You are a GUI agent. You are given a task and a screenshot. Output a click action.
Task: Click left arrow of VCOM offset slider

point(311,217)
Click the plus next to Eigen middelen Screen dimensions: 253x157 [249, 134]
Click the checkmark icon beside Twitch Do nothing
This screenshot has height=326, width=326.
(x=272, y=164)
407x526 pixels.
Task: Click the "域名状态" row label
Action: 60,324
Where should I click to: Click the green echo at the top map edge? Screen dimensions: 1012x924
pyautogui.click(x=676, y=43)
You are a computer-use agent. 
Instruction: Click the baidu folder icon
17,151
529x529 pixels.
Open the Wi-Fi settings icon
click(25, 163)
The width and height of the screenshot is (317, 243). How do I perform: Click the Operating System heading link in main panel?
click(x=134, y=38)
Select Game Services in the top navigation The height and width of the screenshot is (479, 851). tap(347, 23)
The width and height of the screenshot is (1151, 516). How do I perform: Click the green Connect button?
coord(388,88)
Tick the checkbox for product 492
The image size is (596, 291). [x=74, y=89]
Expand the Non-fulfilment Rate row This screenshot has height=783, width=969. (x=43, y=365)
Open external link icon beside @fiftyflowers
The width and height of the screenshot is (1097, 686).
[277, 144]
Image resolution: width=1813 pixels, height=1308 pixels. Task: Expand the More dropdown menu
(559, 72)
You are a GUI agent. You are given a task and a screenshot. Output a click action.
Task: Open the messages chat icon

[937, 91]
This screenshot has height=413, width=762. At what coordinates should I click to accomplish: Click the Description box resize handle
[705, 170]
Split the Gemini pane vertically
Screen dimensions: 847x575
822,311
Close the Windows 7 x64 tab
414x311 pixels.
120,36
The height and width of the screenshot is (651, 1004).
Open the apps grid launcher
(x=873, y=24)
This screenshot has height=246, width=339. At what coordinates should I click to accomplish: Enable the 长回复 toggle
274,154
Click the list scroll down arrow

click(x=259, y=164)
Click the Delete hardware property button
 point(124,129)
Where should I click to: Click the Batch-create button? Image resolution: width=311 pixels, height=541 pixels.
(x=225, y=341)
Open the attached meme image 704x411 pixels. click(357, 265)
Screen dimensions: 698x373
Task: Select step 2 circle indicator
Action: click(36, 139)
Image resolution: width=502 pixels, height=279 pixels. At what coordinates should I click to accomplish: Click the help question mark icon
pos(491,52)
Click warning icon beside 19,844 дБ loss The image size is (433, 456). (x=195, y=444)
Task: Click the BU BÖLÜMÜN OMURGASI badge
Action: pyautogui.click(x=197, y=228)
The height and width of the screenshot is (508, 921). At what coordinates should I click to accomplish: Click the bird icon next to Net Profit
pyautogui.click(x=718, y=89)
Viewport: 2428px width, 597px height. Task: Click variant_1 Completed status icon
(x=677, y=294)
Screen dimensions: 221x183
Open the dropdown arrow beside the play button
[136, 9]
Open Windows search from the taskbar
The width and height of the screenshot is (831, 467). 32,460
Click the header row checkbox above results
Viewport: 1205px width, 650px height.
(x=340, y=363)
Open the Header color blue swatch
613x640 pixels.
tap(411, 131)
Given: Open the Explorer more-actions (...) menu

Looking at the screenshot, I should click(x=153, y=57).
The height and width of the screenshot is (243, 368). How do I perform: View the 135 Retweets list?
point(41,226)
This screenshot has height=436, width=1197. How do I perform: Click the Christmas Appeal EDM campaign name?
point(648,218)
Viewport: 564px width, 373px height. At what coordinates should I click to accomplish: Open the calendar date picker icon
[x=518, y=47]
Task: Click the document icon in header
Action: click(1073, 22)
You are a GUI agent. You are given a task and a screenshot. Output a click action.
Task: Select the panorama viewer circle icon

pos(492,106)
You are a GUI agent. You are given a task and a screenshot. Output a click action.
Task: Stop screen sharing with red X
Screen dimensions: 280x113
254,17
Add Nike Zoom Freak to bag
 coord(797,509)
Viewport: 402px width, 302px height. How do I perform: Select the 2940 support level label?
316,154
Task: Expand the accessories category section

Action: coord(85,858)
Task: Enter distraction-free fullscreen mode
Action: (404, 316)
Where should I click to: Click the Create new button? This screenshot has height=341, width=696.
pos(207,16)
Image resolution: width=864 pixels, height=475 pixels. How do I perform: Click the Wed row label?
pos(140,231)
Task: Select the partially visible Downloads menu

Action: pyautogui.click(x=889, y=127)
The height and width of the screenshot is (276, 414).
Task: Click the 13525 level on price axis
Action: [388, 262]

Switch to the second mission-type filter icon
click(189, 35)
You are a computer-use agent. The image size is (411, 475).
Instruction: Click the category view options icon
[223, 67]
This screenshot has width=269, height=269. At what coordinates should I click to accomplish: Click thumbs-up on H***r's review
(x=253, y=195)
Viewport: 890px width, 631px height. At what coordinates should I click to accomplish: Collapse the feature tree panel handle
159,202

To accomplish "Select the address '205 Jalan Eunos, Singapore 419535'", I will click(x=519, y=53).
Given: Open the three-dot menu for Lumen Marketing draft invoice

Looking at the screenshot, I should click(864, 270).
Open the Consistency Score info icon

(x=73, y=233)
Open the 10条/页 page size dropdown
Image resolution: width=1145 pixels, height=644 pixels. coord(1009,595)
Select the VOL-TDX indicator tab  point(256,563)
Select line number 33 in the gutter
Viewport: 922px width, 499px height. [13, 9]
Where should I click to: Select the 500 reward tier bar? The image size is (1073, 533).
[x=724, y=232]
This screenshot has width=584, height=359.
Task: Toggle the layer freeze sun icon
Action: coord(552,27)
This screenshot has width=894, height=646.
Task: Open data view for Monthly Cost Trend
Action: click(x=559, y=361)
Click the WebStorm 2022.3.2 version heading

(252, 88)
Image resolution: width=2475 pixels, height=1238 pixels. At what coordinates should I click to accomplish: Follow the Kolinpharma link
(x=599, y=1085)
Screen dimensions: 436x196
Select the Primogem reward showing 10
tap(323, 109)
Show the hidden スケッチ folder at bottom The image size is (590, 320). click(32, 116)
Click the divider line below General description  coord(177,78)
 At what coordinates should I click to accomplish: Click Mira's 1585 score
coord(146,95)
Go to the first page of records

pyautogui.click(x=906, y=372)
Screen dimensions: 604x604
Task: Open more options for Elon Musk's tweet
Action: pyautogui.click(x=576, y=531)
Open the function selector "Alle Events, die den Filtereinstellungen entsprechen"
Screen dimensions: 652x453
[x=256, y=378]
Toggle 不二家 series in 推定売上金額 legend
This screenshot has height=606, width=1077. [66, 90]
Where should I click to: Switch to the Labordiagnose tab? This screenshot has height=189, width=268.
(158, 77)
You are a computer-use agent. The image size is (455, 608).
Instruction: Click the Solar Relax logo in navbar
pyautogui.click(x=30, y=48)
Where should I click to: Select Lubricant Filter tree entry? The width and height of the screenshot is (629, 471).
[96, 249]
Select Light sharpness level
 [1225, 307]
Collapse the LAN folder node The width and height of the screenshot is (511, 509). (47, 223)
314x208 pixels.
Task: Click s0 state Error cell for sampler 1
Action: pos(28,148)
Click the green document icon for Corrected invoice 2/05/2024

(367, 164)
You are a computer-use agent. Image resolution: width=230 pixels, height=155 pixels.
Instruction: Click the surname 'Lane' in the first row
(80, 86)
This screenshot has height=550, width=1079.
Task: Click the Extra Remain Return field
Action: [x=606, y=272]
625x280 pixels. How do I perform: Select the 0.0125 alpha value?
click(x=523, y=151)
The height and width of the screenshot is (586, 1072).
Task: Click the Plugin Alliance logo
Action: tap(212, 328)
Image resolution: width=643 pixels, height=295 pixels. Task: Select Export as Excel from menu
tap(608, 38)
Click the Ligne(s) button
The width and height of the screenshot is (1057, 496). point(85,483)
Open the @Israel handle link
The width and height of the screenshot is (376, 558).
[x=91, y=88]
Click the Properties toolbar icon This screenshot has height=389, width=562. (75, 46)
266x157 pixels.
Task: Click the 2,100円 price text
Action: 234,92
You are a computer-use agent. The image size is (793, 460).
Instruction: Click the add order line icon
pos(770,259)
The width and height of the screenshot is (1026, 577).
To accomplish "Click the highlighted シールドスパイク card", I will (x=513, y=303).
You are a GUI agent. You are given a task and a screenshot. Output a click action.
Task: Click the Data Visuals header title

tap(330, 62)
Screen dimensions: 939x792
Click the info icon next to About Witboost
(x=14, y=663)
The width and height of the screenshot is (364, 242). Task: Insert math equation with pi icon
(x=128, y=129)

_WHAT THE EXERCISE ASKS_:
Report each line of the data that includes the string "computer".

_RESPONSE_:
You are a computer-use agent. 
You are a computer-use agent. The image size is (411, 475).
You are a computer-use agent. The image size is (455, 608).
You are a computer-use agent. Image resolution: width=230 pixels, height=155 pixels.
You are a computer-use agent. The image size is (793, 460).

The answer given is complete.